- _Input_

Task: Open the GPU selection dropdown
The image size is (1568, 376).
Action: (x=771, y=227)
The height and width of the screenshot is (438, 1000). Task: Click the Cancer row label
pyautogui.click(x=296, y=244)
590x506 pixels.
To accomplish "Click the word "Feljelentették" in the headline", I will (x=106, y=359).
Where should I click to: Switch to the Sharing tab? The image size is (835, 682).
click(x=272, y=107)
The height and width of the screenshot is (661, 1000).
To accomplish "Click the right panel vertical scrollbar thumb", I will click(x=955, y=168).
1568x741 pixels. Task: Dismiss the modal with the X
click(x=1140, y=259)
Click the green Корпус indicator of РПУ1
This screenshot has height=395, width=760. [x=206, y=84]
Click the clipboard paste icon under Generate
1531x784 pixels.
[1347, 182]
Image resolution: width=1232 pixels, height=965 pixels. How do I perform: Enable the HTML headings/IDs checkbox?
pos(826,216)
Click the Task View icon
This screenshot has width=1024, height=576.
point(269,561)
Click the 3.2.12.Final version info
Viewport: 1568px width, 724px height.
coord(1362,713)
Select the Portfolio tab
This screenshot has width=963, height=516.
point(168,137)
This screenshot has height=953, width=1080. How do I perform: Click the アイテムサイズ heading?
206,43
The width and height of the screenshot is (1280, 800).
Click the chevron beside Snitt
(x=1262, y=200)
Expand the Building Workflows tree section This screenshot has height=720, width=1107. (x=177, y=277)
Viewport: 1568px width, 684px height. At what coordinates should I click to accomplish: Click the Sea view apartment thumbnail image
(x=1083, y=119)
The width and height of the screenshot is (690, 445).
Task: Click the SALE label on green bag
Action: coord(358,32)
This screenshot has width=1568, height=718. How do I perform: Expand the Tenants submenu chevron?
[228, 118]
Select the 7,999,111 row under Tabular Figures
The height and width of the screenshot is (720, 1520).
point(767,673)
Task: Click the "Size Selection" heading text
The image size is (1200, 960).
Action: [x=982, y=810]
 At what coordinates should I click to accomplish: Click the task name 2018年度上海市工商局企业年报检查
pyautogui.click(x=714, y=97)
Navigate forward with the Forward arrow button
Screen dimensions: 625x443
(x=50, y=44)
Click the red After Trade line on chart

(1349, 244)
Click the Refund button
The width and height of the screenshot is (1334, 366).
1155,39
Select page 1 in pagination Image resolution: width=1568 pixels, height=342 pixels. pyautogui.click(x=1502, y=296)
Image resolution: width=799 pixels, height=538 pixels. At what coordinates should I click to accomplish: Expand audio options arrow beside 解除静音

- _Assignment_
Which lines in the data above hold the string "arrow"? Return each of them.

- _Reply_
Navigate forward with the Forward arrow button
Image resolution: width=799 pixels, height=538 pixels. At what coordinates should I click to accomplish: Expand audio options arrow beside 解除静音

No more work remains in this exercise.